Zoom Vs. Scale in CSS3

Transform is more predictable than zoom across browsers.

Zoom affects positioning differently in different browsers.

example:
position:absolute; left:50px; zoom: 50%;

  • Chrome will effectively compute the left value to 50px * 50%, that is 25px…but this is not reflected in DevTools Computed Values.
  • IE will not change the left value at all.

Transform is handled the same way in all browsers (as far as I can tell).

example:
position:absolute; left:50px; transform: scale(0.5)

  • left would effectively be set to 25px in both Chrome and IE. (DevTools Computed Values will not reflect this – it will display the source code only)
  • To avoid changing the left value, simply use transform-origin: 0 0. That will ensure left is still 50px.

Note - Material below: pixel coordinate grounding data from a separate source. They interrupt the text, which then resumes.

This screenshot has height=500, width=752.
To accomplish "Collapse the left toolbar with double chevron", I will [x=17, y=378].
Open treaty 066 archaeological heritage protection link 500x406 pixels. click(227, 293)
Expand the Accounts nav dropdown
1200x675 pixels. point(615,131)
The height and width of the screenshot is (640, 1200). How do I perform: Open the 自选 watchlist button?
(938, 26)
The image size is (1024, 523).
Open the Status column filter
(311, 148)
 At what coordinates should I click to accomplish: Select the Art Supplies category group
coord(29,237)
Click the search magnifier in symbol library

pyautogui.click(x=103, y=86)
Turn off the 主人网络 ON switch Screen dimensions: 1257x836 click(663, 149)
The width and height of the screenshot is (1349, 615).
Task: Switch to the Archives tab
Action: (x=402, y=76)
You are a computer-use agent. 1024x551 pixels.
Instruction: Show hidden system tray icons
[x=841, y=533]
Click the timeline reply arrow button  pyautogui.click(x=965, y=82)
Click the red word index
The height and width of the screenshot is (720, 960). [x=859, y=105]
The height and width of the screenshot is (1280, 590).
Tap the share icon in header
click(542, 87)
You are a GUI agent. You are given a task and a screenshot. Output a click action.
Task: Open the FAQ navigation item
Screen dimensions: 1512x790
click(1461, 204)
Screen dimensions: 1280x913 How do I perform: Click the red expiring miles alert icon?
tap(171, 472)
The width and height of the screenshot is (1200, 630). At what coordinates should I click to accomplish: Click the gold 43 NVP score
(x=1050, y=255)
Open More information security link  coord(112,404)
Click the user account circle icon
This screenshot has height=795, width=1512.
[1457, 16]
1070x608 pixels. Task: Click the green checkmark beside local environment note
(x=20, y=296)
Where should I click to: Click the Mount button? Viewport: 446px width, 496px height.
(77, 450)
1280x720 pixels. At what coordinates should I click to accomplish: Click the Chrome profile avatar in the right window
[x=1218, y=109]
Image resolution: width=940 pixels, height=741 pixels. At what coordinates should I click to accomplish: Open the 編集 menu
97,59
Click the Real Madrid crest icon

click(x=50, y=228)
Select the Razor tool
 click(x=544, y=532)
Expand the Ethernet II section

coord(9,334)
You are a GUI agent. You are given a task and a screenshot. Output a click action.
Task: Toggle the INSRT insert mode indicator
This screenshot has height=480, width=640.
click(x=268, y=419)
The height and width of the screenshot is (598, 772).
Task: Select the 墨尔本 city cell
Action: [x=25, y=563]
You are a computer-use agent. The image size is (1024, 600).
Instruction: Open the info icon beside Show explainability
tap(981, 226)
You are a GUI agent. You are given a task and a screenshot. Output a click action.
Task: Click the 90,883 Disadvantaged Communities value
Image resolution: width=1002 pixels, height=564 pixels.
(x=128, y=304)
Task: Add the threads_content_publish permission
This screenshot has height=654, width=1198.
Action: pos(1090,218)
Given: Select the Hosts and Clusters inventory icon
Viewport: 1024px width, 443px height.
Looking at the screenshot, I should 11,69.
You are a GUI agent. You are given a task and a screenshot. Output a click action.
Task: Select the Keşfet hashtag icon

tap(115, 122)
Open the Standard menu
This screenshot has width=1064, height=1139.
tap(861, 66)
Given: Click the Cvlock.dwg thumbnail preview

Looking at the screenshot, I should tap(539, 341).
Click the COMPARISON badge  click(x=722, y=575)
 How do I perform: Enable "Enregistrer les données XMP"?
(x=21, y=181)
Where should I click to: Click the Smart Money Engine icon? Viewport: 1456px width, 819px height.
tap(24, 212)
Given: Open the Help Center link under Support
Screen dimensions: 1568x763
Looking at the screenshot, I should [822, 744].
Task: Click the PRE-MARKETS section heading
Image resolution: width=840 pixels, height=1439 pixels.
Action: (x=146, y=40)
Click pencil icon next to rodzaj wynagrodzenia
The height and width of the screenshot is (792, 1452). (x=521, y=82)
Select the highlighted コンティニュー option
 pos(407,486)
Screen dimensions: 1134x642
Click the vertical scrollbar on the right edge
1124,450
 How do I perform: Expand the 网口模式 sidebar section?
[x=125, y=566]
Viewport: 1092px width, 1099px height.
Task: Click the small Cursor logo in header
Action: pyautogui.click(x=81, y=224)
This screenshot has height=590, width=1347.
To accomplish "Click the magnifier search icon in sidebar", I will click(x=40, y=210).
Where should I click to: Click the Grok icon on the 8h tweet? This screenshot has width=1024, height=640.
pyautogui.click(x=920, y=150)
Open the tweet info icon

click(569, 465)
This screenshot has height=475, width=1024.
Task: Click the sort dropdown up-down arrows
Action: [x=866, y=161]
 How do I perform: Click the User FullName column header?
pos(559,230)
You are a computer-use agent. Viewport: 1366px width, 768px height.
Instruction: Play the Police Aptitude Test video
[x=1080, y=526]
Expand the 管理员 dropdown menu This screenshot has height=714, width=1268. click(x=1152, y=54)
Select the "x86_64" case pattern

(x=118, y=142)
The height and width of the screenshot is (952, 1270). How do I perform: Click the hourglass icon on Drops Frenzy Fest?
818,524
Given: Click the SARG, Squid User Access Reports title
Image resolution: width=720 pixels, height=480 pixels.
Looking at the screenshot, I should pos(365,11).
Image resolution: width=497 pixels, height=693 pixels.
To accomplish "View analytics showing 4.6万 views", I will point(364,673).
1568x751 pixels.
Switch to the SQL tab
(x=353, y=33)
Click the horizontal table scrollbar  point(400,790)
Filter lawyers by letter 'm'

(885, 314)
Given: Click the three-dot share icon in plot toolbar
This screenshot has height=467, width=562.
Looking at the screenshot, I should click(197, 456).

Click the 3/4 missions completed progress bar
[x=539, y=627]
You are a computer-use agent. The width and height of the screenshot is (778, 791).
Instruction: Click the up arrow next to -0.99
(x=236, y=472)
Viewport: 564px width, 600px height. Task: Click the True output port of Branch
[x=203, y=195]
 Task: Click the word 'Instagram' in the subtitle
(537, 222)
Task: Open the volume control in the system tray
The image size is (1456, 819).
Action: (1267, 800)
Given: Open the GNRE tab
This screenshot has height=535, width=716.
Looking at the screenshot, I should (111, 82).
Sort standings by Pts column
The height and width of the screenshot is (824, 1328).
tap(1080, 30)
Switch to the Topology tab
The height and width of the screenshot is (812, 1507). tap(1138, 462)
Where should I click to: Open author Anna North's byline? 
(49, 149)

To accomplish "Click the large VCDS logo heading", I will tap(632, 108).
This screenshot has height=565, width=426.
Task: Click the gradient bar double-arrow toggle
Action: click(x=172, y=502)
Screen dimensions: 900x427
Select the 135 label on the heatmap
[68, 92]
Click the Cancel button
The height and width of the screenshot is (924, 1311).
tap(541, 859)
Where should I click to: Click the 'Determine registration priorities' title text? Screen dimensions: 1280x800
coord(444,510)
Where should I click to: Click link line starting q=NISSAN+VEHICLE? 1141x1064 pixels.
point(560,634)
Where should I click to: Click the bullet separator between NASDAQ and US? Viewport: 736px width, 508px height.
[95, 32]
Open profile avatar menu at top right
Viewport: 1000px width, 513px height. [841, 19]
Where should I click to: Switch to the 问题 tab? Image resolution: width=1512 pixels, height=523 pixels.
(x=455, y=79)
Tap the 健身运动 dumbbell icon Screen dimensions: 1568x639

Demo: http://jsfiddle.net/4z728fmk/ shows 2 boxes where the small one is zoomed or scaled to 50%. Looks like this:

comparison of zoom and transform in different browsers

EDIT: Added Firefox in 2016. At the time it was the most problematic browser out of the three, as zoom:50% had no effect at all. And with transform: scale(0.5) the borders around the inner box have different thickness… but that could be a subpixel issue

Leave a Comment

Hata!: SQLSTATE[HY000] [1045] Access denied for user 'divattrend_liink'@'localhost' (using password: YES)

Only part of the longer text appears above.